Сон одолел Александра Фёдоровича, потому что уже смерклось, и он ничего не слыхал, что Минодора Памфиловна рассказывала далее. Проспанные две станции, однако же, вознаградили эту потерю, тем более что Александру Фёдоровичу снилось, будто он попал на именины к Минодоре Памфиловне и был свидетелем, как она подралась с Ульяною Тихоновной за Петра Матвеевича, и прибила ее очень больно.
Так как и во сне, как на яву, строго наблюдается иногда, чтоб никто самовольно и собственноручно не делал расправы, то Минодору Памфиловну потребовали в суд, а равно и свидетеля бесчинства её, Александра Фёдоровича. И вот, их везут вместе; дорога дальняя и ужасно тряская. Александр Фёдорович в отчаянии упрекает Минодору Памфиловну, зачем она звала его на свои именины?
- Да и к чему вам, было, - говорит он ей, - драться? Не лучше ли вы сделали, если б просто ее прибили.
- Правда, правда ваша, - отвечает она, обливаясь слезами: - лучше бы просто сорвать с нее голову, без церемоний, не нарушая благочиния.
- И конечно, тогда и я имел бы право присягнуть в суд, что вы не голову сорвали, а что-то в роде огородного растения - тыкву или дыню, потому что голова Ульяны Тихоновны совершенно похожа и наружностью и цветом на спелую тыкву или дыню, а следовательно, по наружности я мог ошибиться...
- Будете здесь чай пить?
- Помилуйте, до чаю ли мне! - вскричал Александр Фёдорович; но очнувшись, он осмотрелся вокруг себя, зевнул и сказал:
- Уж утро, надо напиться чаю!
Выскочив из дилижанса, он спросил название станции. Это было село Зимогорье, близ Валдая.
- Ага! чай, с Валдайскими баранками!
Не успел Александр Фёдорович сделать шагу от дилижанса, как его осыпали зимогорские девки, со связками баранков.
- Изволь, сударь, баранчиков! Кушай, золотой мой, на здоровье!
- Сколько связочек прикажешь?
- Эх, золотой мой, вот свежие!
- Что ж, золотой мой, берешь у неё? Ведь я первая тебя встретила.
 Александр Фёдорович взял одну связку, а десять связок насильно навязали ему на руки, приговаривая:
- Скушай на здоровье, золотой мой!
 Но этим не кончилось; толпа девок преследовала Александра Фёдоровича в комнату заездного дома, где он расположился пить чай.
- Нет, золотой мой, как хочешь, а возьми, - продолжала называвшая себя первою встречной; - мне обидно; вот изволь, золотой мой.
- Куда мне деваться с твоими баранками? Не нужно! - вскричал Александр Фёдорович.
- Кушай на здоровье, золотой мой! Мне и денег не надо. И положив все свои баранки на столе перед Александром Фёдоровичем, она ушла.
Обложенный огромными связками баранков, Александр Фёдорович пил чай, и смотрел, как девки атаковали двух купцов, которые сидели за другим столиком и также распивали чай, оперев одну руку фертом об колено, а другою придерживая блюдечко между усами и бородой.

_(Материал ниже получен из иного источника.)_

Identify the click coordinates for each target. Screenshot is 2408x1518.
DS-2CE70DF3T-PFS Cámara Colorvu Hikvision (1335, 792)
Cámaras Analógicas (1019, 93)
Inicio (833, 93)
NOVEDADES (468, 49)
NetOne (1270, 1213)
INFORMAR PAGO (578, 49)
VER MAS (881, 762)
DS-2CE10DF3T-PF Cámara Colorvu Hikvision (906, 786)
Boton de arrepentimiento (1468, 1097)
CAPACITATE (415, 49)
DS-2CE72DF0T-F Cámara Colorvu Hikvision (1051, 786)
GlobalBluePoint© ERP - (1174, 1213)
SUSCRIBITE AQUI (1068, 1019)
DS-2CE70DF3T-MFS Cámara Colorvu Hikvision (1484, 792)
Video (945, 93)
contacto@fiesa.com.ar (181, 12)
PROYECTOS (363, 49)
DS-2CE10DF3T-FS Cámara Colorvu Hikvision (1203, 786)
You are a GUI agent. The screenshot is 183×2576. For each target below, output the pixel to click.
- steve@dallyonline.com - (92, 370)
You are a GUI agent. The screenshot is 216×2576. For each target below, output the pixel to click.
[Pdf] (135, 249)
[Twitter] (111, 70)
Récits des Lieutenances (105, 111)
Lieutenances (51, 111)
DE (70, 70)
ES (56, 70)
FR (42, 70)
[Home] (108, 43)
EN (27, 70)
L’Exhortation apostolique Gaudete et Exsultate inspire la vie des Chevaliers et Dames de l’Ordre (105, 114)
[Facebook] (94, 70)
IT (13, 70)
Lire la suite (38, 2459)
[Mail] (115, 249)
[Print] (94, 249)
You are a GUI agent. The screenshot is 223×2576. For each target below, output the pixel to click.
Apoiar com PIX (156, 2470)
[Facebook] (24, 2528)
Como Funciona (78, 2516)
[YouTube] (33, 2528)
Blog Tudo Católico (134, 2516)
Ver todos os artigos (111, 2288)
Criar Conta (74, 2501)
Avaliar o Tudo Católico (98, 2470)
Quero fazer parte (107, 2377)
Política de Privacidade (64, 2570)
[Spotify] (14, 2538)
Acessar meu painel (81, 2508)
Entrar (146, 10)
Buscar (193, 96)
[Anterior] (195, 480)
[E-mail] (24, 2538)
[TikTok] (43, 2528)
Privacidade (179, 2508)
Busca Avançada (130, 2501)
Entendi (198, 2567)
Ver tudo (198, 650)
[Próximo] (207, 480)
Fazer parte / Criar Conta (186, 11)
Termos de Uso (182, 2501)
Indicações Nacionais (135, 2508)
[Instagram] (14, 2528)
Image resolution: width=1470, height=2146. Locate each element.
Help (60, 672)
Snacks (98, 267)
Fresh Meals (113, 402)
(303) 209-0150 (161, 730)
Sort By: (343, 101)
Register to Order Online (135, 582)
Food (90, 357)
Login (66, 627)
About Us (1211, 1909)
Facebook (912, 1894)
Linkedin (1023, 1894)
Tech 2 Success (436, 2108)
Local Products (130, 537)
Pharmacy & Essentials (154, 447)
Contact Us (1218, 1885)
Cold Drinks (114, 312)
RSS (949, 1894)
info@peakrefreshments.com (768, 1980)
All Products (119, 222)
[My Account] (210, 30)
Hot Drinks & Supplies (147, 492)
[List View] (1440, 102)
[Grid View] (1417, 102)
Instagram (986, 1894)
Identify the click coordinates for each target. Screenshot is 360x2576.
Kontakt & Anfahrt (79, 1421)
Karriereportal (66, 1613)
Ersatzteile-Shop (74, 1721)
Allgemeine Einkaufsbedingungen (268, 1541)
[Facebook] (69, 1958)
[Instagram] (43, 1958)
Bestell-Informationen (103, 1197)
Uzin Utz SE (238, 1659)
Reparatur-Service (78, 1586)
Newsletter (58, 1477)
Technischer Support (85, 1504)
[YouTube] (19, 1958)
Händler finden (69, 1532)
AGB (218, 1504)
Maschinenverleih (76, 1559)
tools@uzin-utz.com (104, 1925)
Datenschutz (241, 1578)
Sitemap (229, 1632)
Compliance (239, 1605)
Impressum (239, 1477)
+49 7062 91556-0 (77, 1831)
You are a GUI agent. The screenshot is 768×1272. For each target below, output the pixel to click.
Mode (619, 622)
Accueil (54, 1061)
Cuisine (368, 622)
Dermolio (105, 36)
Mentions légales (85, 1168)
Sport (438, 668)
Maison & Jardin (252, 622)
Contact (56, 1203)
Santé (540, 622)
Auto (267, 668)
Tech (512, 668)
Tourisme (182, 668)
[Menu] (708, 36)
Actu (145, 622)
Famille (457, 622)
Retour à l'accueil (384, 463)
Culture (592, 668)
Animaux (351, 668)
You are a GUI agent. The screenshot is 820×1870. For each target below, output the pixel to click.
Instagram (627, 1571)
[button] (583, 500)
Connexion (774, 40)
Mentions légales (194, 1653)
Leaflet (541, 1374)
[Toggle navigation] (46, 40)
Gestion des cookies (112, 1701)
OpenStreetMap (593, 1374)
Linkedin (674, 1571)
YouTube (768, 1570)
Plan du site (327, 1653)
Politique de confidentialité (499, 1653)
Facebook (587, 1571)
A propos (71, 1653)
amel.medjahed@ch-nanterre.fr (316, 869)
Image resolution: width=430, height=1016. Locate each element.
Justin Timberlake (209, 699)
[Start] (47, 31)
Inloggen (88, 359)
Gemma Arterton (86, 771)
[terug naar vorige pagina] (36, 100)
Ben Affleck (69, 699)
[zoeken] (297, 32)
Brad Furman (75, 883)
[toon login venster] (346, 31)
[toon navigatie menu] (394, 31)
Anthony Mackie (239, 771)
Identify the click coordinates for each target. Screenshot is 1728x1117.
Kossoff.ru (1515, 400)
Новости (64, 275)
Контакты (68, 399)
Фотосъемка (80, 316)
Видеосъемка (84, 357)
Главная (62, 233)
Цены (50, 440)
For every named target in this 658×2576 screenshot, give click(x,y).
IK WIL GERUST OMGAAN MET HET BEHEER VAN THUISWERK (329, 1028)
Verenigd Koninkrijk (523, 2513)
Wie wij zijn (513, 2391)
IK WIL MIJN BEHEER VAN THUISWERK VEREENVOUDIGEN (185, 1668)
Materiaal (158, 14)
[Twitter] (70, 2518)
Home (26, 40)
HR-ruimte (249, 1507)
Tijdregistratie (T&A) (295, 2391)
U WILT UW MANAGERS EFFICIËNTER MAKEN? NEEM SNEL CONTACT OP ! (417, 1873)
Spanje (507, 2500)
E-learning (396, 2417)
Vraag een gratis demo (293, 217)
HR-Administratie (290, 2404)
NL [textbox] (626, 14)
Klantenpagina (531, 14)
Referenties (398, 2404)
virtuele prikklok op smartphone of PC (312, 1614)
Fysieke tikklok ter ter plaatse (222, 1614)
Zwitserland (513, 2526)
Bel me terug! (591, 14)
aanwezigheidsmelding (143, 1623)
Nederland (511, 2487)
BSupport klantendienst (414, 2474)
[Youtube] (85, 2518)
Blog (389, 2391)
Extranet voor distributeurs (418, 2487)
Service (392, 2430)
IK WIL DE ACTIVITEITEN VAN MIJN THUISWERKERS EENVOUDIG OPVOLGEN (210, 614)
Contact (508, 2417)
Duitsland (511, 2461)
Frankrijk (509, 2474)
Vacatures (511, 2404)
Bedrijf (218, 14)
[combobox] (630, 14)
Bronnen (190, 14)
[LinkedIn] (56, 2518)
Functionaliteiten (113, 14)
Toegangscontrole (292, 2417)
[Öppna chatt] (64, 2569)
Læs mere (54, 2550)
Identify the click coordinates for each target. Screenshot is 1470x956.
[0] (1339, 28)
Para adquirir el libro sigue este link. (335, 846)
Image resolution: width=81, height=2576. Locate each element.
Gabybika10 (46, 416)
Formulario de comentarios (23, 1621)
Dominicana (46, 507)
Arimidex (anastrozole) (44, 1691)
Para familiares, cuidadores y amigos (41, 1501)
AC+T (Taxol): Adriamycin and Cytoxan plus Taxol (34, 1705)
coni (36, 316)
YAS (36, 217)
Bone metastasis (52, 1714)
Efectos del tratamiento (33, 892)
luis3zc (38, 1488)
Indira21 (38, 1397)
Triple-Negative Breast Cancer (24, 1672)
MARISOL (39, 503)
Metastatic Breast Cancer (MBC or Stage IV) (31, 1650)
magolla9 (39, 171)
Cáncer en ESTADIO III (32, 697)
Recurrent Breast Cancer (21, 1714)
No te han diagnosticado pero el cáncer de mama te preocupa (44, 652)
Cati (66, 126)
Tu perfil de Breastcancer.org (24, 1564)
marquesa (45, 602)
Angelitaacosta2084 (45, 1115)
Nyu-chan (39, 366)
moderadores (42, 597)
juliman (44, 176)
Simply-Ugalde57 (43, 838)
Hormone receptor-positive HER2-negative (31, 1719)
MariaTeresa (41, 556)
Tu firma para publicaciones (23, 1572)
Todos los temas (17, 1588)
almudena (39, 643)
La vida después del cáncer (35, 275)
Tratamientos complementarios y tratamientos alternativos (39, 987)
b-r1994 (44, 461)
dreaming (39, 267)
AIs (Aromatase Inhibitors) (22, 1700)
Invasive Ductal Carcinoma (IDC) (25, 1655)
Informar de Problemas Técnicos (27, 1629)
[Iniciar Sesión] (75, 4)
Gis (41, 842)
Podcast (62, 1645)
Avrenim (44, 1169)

Но они любили пить, а не кушать чай; а потому напрасно торговки баранками обступили их и повторяли:
- Возьми, тысяцкий, хоть связочку баранчиков!
- Ступай, ступай, с Богом, голубушка!- повторял один купец сердитым голосом.
Когда Александр Фёдорович стал сбираться, красная девица, которая навязала ему насильно свои баранки, стояла уже подле дверей, сложа ручки.
- Возьми свои баранки, - сказал он ей.
- Нет, золотой мой, изволь кушать на здоровье.
- Ну, золотая моя, вот тебе гривенник, только отвяжись со своими баранками, - сказал Александр Фёдорович, торопясь в дилижанс, ибо лошади давно уже были готовы.
Не зная как бы заставить Минодору Памфиловну пересказать снова все что проспал, Александр Фёдорович начал бранить Ульяну Тихоновну.
- Это ужас, что за женщина! - сказал он; - я бы эту Ульяну Тихоновну в три дуги согнул!
- Да, батюшка, каково мне, было: распустила слухи, что я в связи с Петром Матвеевичем! Поневоле человек оставил дом. Да вдруг два горя мне: лишилась благополучия, а потом родитель Богу душу отдал; да еще на придачу, именье все описали, дом опечатали, пустили по миру!.. Вот только достоянье и уцелело…
Тут Минодора Памфиловна горько зарыдала!.. «Как стали приказные печатать... я и бросилась без памяти к горшку: батюшки, ведь ерань-то засохнет, без поливанья! да и схватила ее... схватила, да и бежать!.. К счастью, верно, никто не заметил, а то бы прицепились... Уж тут бы я легла да и сказала бы: зарывайте, не отдам!.. Чего-то у нас не было!.. Все описали!.. Целый шкап хрусталю и фарфору!. Два сундука платья... а хозяйство-то какое! Все свое: три коровы, курятник полнехонек, птицы, в погребе, по чуланам запасу на целый год - все в прок: и огурцы соленые, и варенье разное, моченые яблоки, капусты кадки три.... Квасу и пива сколько бочек - мартовские!.. Теперь бы и стаканчиком полакомилась... пробовала я в квасном ряду в Москве - куда! и за деньги не достанешь; а у нас бывало пей - не хочу!.. А вот... Бог привел....»
Минодора Памфиловна собиралась уже плакать; Александр Фёдорович старался рассеять дождливую тучу отводами.
- Давно это было?- спросил он.
- Вот уж лет восемь, или уже целых десять.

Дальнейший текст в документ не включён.